• [Task instructions]:
Render as a JSON list of strings, one string per line with blank lines omitted, the records starting at the line containing "Click the vertical scrollbar thumb" and ending after the line containing "click(x=1210, y=530)".

• [Supplied material]:
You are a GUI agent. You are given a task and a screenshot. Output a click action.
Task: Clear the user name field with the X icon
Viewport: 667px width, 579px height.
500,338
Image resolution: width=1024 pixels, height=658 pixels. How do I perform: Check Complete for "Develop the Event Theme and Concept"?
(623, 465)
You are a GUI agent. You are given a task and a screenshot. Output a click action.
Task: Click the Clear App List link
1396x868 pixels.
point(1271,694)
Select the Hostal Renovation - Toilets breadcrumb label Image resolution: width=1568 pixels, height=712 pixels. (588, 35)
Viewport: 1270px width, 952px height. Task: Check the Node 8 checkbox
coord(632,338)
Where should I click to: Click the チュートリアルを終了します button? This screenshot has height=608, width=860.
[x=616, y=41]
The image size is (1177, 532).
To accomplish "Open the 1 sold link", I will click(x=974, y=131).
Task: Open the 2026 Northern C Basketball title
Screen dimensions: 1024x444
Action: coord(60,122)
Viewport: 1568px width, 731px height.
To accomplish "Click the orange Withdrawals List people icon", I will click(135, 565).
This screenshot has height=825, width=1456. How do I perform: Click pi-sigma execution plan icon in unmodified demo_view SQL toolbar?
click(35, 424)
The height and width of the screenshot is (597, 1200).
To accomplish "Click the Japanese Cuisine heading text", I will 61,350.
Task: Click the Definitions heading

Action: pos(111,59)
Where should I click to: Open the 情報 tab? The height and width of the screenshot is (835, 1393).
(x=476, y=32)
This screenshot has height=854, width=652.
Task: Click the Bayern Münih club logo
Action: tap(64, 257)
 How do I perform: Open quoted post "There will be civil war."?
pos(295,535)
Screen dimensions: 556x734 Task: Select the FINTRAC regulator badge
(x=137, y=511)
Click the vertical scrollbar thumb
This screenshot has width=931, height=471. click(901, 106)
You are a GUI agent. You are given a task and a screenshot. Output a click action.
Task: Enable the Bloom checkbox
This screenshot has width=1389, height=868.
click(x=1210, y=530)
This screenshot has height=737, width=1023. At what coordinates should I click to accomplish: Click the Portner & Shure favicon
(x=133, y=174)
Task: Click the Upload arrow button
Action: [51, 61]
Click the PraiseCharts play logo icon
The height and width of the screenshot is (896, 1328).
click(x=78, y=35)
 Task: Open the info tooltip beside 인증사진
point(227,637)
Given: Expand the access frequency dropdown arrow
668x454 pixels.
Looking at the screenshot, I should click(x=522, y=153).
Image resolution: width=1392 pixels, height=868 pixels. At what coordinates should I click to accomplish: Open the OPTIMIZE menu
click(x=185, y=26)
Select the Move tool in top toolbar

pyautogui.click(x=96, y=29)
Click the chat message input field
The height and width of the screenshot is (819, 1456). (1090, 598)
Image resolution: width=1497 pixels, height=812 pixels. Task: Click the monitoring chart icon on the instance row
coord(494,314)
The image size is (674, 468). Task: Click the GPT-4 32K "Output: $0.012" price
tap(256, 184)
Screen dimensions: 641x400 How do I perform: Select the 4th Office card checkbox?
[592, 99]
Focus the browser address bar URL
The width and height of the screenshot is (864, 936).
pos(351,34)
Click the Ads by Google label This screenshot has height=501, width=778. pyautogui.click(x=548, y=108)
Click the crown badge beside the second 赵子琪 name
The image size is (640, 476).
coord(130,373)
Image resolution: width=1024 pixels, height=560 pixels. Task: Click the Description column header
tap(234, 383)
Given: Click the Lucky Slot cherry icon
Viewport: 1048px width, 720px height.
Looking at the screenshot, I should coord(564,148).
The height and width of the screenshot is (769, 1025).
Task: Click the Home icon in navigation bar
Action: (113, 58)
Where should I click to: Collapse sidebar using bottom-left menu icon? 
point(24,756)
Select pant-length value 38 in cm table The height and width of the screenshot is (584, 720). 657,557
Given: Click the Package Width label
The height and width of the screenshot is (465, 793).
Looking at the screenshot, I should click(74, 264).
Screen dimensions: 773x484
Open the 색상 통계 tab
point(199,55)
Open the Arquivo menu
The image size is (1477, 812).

• [Written solution]:
[
  "Click the vertical scrollbar thumb",
  "This screenshot has width=931, height=471. click(901, 106)",
  "You are a GUI agent. You are given a task and a screenshot. Output a click action.",
  "Task: Enable the Bloom checkbox",
  "This screenshot has width=1389, height=868.",
  "click(x=1210, y=530)"
]